■ **SOURCE DOCUMENT**
BEGIN

5. Let’s turn to the Labor Department proposal to allow restaurant owners to keep tips that customers leave assuming that they will go to their servers. An obvious consequence of this rule is that customers might leave lower tips. Estimates of this sort existed but the Labor Department did not consider them and OIRA, though aware of these estimates, did not require them to be considered. Eventually, Congress blocked this proposal through an appropriations rider.
6. The Department of Health and Human Services proposed a rule that would no longer require organizations that receive Title X funding to counsel women about abortion. In its analysis of the rule, HHS fails to take into account the negative impact on women who receive incomplete information about their options.
7. Last year, NHTSA issued a rule that suspended for two years an increase in the civil monetary penalties for violations of its fuel economy standards for two years. NHTSA claimed that “no party [would] be harmed by the delay” even though its own model, which it did not use to analyze the rule, showed that the delay would cause non-compliance with fuel economy standards to jump by 200% and vehicles to consume an additional 54 billion additional gallons between 2017 and 2032. The Second Circuit vacated that suspension rule within days of argument.
8. EPA’s and the Army Corps proposed repeal of the Clean Water Rule, which defines the scope of jurisdiction under the Clean Water Act. The agencies dismissed any study of quantified wetland benefits published before 2000 as too old, because "the age of these studies introduces uncertainty." Meanwhile, the agency relied on equally old cost studies. And it didn’t take into account more recent benefit studies, which show that the positive economic value of wetlands has been increasing over time.

END

■ **DATA RECORDS**
BEGIN

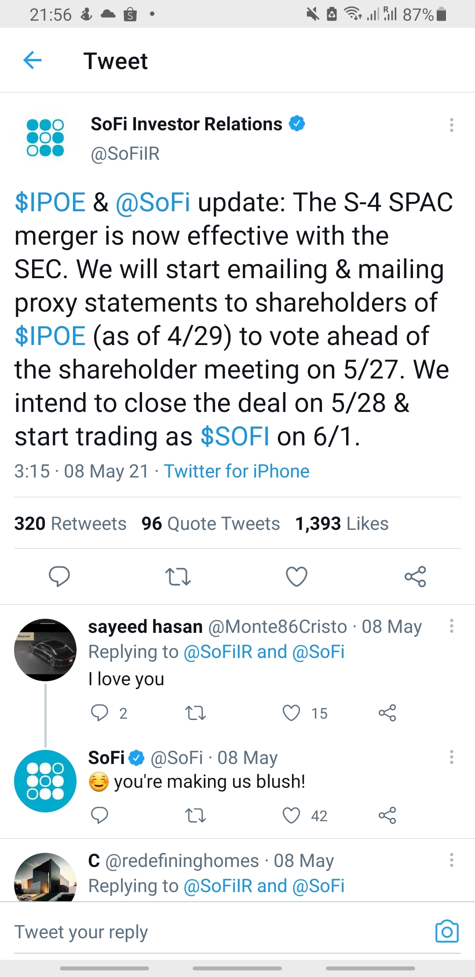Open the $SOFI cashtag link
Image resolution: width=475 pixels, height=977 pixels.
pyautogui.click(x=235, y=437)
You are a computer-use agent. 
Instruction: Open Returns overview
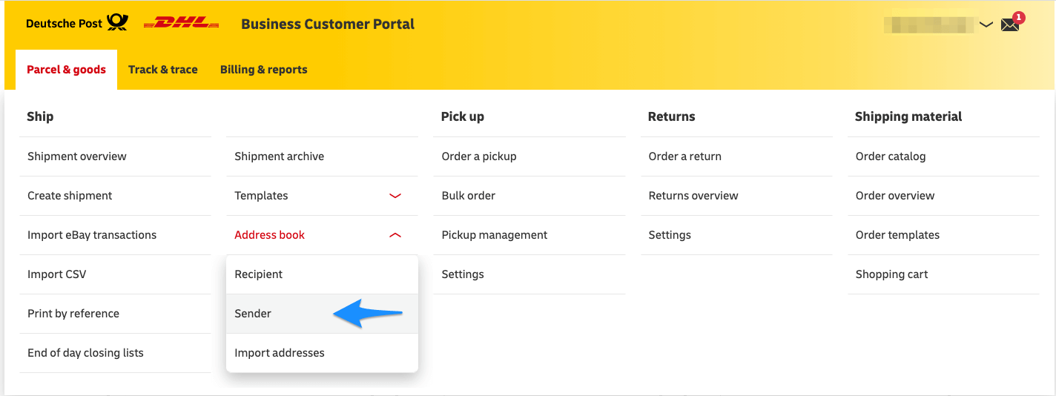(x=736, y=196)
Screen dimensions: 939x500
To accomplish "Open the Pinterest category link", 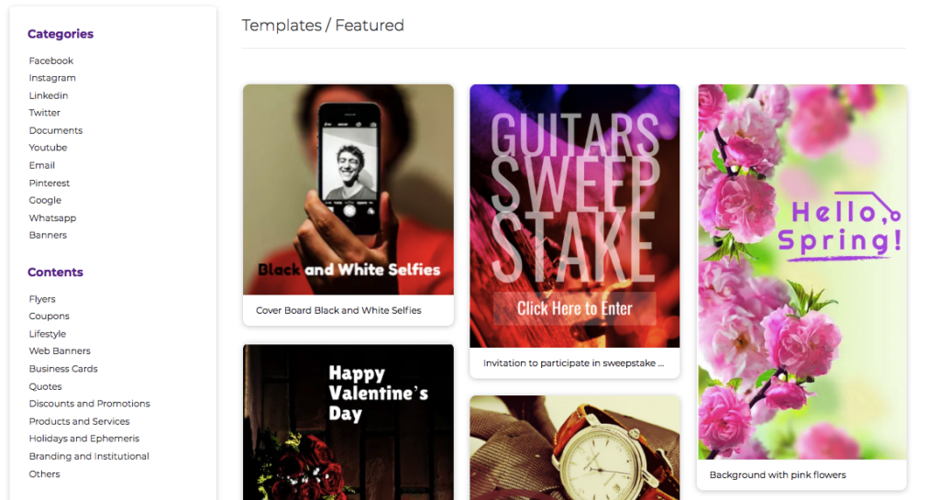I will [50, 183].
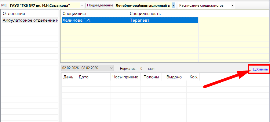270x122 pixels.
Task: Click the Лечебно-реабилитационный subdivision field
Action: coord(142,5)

END

■ **TASK SET**
a: According to the passage on flawed agency rule analyses, how did Congress eventually block the Labor Department's tip proposal?
b: Continue the passage on flawed agency rule analyses from where it stops.

■ **EXPECTED OUTPUTS**
a: Congress blocked it through an appropriations rider.

b:
9. Just last week, the Department of Health and Human Services proposed a rule that would today that would make receipt of public benefits (and a number of other health factors) strong negative factors for immigrants applying to extend their legal status in the US and for legal permanent residence. The vast majority of DHS’s analysis of the costs of the rule is a quantification of the cost of filling out additional forms. There is no discussion of the impacts on immigrants that will now be denied a visa extension or green card due to the heightened standards. Also, DHS does recognize that this rule may cause immigrants to forgo certain public benefits in order to extend their visa or get a green card. But after 100 pages of analysis on the costs of filling out forms, DHS lists on 1/2 page and does not discuss the effect of on the individuals forgoing these benefits so as not to imperil their immigration status: lost productivity, adverse health effects, additional medical expenses, housing instability, and increased poverty.
10. Perhaps most galling of all is the analysis accompanying EPA’s replacement of the Clean Power Plan. In part, the proposal, EPA says that it is exercising its discretion to interpret the scope of its authority narrowly. It acknowledges that doing so will cause net harms to the American people of tens of billions of dollars. The agency doesn’t even attempt to explain why it should be exercising its discretion to cause such harm.
I don’t want anyone to interpret what I say as a veiled attack on OIRA or on the work that Neomi is doing. First, my attack is not veiled at all—it is quite direct. But the problems to which I allude are government-wide and I don’t believe that there is anything that Neomi could do—on her own—to right the ship. That’s why the clouds are so menacing.
**This commentary reflects the views of the author, and does not represent an official position of the NYU Law School, the GW Regulatory Studies Center, or the George Washington University.